- Cover of Ministry of Space vol. 1, March 2005, trade paperback collected edition, art by Chris Weston

Publication information
- Publisher: Image Comics
- Schedule: Irregular
- Format: Limited series
- Genre: Alternate history, science fiction;
- Publication date: April 2001 – April 2004
- No. of issues: 3

Creative team
- Created by: Warren Ellis Chris Weston
- Written by: Warren Ellis
- Artist: Chris Weston
- Letterer: Mike Heisler
- Colorist: Laura Martin

Collected editions
- Hardcover: ISBN 1-58240-424-0

= Ministry of Space =

Comic book story series

Ministry of Space is a three-part alternate history mini-series written by Warren Ellis, published by American company Image Comics in 2001-2004. The book's art is by Chris Weston, and depicts retro technology in "British" style.

The story is set in an alternate history where soldiers and operatives of the United Kingdom reached the German rocket installations at Peenemünde ahead of the Americans and the Soviets, and brought all the key personnel and technology to Britain, in a mirror of the real world's Operation Paperclip and Operation Osoaviakhim. This led to the establishment of the Ministry of Space, whose mission is to develop British space technology and establish a firm foothold in space for Queen and Empire.

==Publication history==
Originally intended as a three-part monthly series, Ministry of Space was first released in May 2001. Delays prompted the release of issue #2 in September 2001 instead of June. The last issue finally saw print in April 2004, three years late. No specific reason has been given for the delays.

In his afterword to the series, Ellis speaks of how Ministry of Space came to be, after he found in his attic a lost, forgotten copy of the Dan Dare comic The Man From Nowhere, a science fiction comics from the 1950s.

==Plot==
The narrative moves back and forth between the last days of World War II, the first few years of the British space programme, and the year 2001. The British had captured and relocated to England all the scientists and equipment found in Peenemünde, among them Dr. Wernher von Braun and the plans and pieces of the V-2 rocket bomb. American advance troops near Peenemünde are then (intentionally) obliterated by friendly fire, so that they cannot challenge the emergent British technological advantage.

The entire scheme is masterminded by Royal Air Force officer Air Commodore Sir John Dashwood, a survivor of the Battle of Britain, who manages to convince Winston Churchill to establish the Ministry of Space and fund it with a black budget. The following years see the British:
- Breaking the sound barrier (1946).
- Launching the first artificial satellite in 1948, called Victory and radio-broad-casting "God save the King" in Morse Code.
- Pioneering human spaceflight (1950), in a reinforced and pressurized cabin, in a rocketplane named Britannia, wearing leather flight jackets and sitting in a leather chair. John Dashwood becomes the first man in space. He loses his legs in the process, but receives a knighthood.
- Building a space station (1953–1956) named "Churchill Station".
- Expanding the National Service Act 1948, which now includes service in the "Royal Space Force".
- Landing on the Moon (1957) and in 1960 finding water on the Moon.
- Establishing a colonial base on Mars in 1969, with nuclear motors and 700 people.
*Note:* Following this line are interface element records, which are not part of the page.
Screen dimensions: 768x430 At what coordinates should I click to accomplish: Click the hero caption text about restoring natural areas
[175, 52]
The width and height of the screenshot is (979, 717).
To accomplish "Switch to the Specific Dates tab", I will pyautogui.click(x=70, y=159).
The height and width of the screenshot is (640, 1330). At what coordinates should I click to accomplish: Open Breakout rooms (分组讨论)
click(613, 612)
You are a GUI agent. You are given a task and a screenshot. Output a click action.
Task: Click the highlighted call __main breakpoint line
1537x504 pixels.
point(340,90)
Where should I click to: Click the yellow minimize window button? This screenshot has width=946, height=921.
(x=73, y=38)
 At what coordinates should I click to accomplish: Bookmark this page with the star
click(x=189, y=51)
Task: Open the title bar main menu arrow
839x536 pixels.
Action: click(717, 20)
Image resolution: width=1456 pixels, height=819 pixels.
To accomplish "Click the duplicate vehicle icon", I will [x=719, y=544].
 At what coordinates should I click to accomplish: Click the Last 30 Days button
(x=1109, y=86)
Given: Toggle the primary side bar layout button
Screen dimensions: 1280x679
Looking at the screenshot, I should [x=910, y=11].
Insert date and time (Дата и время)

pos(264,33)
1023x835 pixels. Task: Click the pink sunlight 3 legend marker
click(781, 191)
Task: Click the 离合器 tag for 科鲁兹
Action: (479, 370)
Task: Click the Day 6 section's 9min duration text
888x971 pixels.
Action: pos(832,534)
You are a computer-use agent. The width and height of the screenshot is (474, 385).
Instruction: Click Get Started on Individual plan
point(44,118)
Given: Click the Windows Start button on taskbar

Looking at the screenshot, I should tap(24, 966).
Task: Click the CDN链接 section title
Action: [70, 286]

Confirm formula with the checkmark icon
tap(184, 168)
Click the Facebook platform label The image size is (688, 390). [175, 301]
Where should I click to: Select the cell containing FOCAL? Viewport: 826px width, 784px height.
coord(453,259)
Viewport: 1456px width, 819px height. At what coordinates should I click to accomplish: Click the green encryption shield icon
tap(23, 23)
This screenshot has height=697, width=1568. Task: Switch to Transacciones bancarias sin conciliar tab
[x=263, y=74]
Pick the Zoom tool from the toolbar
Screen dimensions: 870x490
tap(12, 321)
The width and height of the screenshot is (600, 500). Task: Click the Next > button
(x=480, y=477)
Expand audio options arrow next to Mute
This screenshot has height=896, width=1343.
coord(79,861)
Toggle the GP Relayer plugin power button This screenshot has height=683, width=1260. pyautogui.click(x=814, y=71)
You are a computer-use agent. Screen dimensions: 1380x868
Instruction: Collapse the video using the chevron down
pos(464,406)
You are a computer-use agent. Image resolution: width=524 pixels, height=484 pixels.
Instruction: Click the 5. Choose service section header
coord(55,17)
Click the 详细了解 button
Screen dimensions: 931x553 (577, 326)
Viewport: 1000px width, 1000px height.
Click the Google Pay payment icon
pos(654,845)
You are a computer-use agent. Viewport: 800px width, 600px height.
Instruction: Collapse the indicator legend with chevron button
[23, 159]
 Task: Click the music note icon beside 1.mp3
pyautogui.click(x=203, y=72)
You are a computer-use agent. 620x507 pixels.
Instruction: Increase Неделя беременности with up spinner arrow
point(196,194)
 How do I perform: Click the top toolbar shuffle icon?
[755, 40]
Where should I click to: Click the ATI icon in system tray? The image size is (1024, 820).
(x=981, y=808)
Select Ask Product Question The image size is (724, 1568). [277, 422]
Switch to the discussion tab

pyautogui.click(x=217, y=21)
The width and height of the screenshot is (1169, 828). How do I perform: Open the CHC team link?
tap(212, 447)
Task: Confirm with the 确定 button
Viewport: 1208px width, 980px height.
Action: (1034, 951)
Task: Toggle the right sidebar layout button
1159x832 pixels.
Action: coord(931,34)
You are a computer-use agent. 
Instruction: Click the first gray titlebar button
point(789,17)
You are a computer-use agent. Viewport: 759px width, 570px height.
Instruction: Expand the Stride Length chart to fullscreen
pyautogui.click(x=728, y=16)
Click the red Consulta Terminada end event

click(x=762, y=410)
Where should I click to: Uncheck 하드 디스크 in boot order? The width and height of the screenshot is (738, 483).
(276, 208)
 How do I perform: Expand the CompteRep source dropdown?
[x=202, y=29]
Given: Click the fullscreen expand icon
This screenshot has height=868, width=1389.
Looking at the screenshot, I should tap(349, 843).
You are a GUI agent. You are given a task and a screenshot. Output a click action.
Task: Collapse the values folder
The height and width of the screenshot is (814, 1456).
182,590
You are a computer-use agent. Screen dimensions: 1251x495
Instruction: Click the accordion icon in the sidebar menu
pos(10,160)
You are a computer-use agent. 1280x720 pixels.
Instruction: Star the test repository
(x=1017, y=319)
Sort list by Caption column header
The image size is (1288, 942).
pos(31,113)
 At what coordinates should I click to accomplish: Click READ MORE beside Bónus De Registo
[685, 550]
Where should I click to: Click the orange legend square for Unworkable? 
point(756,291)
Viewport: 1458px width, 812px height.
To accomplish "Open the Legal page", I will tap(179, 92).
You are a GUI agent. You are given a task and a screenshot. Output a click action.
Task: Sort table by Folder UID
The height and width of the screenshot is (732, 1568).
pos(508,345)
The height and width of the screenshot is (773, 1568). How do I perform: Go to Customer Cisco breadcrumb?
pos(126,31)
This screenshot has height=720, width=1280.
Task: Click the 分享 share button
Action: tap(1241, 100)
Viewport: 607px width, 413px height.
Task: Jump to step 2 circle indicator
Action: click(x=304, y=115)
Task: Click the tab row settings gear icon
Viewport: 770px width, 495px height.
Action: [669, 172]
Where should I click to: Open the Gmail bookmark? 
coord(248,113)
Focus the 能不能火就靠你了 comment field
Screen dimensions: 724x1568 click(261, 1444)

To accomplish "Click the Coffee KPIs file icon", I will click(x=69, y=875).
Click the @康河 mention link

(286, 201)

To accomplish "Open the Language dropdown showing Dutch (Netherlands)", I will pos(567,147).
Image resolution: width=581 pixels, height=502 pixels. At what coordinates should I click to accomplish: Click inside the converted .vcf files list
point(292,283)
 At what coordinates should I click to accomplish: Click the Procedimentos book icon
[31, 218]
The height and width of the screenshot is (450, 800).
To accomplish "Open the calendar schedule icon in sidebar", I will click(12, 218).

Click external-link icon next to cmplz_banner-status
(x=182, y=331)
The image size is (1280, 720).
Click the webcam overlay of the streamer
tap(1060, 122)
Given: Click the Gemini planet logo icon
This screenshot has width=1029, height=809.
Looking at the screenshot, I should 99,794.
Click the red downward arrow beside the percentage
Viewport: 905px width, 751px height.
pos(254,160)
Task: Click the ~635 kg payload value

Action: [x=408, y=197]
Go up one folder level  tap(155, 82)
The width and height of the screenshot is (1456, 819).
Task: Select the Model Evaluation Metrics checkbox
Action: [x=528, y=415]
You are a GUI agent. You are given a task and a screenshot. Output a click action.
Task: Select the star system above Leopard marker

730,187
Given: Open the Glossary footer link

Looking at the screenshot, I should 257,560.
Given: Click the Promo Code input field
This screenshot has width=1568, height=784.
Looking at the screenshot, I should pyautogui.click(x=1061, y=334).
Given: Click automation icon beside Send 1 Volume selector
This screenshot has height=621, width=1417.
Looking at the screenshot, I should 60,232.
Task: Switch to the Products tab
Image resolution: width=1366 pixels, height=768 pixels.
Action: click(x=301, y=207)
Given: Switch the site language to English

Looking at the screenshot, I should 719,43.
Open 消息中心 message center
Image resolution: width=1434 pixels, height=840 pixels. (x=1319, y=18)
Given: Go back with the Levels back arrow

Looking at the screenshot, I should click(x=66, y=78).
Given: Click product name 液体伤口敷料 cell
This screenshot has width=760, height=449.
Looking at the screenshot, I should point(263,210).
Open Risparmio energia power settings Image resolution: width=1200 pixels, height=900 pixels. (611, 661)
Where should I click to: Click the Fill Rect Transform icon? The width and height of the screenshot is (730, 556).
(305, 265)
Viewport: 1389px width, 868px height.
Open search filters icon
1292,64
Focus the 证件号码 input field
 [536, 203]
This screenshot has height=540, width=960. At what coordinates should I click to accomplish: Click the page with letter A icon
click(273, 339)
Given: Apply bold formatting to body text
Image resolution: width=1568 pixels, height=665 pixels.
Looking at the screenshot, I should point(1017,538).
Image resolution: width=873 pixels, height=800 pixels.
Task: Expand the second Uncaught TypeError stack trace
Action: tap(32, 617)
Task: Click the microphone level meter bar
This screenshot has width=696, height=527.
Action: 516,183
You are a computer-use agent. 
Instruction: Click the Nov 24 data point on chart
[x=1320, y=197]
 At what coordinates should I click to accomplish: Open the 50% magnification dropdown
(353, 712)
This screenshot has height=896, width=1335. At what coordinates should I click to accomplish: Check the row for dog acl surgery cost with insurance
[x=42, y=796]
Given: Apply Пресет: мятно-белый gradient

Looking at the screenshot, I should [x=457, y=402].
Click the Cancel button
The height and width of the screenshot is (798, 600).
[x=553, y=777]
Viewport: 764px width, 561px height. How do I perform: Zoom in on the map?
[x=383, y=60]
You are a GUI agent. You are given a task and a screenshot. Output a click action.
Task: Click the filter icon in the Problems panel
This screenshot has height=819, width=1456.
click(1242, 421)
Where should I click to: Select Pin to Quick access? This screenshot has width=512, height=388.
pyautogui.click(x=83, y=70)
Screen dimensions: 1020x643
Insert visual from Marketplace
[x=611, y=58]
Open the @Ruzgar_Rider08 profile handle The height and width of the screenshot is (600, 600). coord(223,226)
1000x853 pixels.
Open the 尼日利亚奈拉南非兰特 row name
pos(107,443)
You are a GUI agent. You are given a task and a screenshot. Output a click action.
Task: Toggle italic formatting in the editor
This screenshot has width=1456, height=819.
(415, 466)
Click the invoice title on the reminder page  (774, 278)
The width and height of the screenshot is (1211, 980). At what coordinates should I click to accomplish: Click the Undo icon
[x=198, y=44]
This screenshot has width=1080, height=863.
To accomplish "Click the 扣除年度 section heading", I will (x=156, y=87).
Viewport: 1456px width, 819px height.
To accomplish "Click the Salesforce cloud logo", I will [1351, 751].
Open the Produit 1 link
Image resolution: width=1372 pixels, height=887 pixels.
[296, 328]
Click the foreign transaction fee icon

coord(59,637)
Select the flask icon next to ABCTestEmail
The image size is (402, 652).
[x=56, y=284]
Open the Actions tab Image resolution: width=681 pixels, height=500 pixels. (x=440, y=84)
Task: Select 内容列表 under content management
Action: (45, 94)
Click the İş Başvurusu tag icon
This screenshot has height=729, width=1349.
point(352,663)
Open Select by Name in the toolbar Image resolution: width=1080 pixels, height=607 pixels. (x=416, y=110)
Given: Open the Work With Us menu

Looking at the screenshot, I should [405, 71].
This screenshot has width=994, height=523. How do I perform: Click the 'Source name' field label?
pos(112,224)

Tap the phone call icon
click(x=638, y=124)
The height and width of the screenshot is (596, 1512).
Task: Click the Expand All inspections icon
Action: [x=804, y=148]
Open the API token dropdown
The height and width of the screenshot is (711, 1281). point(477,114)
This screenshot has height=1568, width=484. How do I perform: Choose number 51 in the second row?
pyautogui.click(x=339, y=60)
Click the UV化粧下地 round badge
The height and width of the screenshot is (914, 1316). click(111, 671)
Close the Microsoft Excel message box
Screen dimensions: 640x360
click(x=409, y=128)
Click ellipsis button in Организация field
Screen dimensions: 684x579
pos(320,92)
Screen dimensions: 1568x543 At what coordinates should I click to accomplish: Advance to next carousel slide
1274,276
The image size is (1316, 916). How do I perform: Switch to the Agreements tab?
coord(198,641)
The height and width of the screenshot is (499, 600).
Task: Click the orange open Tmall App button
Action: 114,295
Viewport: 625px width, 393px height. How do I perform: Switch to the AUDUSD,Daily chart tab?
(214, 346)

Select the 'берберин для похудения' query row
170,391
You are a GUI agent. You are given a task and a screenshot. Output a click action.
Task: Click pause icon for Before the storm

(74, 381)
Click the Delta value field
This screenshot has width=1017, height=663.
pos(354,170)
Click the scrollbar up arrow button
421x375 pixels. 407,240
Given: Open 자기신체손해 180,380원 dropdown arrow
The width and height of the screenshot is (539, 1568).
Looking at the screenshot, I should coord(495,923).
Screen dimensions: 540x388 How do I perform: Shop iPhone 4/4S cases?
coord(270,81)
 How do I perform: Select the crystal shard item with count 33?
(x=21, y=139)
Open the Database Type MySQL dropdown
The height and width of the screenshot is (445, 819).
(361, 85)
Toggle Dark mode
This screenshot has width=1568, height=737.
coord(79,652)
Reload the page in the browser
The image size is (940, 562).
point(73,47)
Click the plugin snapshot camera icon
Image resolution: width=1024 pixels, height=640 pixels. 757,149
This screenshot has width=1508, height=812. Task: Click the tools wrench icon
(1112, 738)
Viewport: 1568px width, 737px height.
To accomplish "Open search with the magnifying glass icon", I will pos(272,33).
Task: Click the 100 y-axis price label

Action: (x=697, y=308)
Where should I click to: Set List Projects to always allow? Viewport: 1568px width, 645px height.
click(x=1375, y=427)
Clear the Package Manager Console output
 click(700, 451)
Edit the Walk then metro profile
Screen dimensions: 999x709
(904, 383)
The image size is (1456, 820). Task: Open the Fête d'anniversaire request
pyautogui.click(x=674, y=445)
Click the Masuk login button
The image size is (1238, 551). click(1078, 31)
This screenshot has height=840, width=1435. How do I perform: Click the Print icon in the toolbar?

The story ends in 2001 and involves an American attempt to go into space, and their blackmailing of the British government concerning the secrets of the black budget that funded the Ministry of Space (which was derived from looted gold reserves from Jewish victims of the Holocaust). However, thanks to Dashwood's crimes, the British space programme has a crewed spacecraft that has reached Saturn, thriving British Martian and lunar colonies, asteroid belt mines and at least three Earth orbital space stations providing the country with free solar energy. The unrepentant Dashwood dismisses the Ministry's outrage at its origins with the claim that England will not care about the truth when it has reaped such benefits from the programme. However, the price of progress is hinted at in a closing page that shows that the culturally static Empire practices segregationism; the black female pilot that flew Dashwood to one of the space stations for questioning is shown to be staying in the "Non-White Women Staff" quarters.

==Collected editions==
The series has been collected into a single volume, in both softcover (March 2005, Image, ISBN 1-58240-423-2, Titan, ISBN 1-84023-924-7) and hardcover editions (Image, March 2005, ISBN 1-58240-424-0).

==Awards==
The series won the Sidewise Award for Alternate History (short form) in 2005.